Ari Y Kelman is the inaugural Jim Joseph Professor of Education and Jewish Studies in the Graduate School of Education, where he directs the Concentration in Education and Jewish Studies. Professor Kelman will be the interim faculty director of the Taube Center for Jewish Studies for the 2017-18 academic year. He is also an affiliate of the Center for Comparative Studies in Race and Ethnicity, a member of the American Studies Committee-in-Charge, and, by courtesy, a professor of Religious Studies. He is the author of Station Identification: A Cultural History of Yiddish Radio, the editor of Is Diss a System: a Milt Gross Comic Reader, and the co-author of Sacred Strategies: Transforming Congregations from Functional to Visionary, which won a National Jewish Book Award. He is the co-author of a number of influential studies of contemporary Jewish identity and culture covering topics from Israel to the internet.  He is continuing his scholarship at the intersection between religion and education primarily in non-scholastic settings. At Stanford, he and his wife (and children) serve as the Resident Fellows for Junipero House, an all-frosh dormitory.

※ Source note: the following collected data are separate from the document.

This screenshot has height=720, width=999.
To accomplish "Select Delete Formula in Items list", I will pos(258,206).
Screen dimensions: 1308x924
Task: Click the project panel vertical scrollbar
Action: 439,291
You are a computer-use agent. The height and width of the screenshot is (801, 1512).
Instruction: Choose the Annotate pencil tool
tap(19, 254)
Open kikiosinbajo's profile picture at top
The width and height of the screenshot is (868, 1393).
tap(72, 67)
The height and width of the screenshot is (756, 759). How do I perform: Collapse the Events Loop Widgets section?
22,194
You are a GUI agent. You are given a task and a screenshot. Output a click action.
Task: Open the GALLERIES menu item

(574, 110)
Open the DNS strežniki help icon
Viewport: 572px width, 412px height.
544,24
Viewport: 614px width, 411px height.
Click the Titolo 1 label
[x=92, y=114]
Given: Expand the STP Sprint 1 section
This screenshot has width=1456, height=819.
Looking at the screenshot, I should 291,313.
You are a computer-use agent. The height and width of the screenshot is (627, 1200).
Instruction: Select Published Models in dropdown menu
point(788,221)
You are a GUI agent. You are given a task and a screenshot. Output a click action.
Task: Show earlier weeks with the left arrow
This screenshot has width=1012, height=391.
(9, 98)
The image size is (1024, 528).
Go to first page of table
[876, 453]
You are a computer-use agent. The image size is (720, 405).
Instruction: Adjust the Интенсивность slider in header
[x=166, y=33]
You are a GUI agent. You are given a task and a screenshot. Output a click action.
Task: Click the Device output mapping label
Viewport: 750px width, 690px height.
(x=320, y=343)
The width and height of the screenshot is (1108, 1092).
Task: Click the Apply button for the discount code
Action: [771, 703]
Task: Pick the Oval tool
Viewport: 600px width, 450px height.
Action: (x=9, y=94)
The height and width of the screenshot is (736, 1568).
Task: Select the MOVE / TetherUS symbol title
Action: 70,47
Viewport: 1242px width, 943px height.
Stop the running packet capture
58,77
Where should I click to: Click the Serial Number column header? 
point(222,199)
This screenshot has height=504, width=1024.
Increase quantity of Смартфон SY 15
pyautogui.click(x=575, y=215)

Jisha Menon is an Associate Professor of Theater and Performing Studies, and the new faculty director of the Center for South Asia. She teaches courses at the intersection of postcolonial theory and performance studies. Professor Menon received her M.A. in English Literature from Jawaharlal Nehru University, New Delhi and her Ph.D in Drama from Stanford University. Her research interests lie at the intersection of religion and secularity, gender and nationalism, cosmopolitanism and globalization. She has published essays on the Indian partition, diasporic feminist theatre, political violence in South Asia, transnational queer theory, and neoliberal urbanism. Her book, Performance of Nationalism: India, Pakistan and the Memory of Partition (Cambridge UP, 2013), considers the affective and performative dimensions of nation-making. The book recuperates the idea of "mimesis" to think about political history and the crisis of its aesthetic representation, while also paying attention to the mimetic relationality that undergirds the encounter between India and Pakistan. She is also at work on a second project, Pedestrian Acts: Performing the City in Neoliberal India, which considers new narrations of selfhood that are produced at the intersection of neoliberal state, global market and consumer fantasy. She is co-editor, with Patrick Anderson, of a volume of essays, Violence Performed: Local Roots and Global Routes of Conflict (Palgrave-Macmillan Press, 2009) that explores the coimbrication of violence, performance, and modernity in a variety of geopolitical spaces.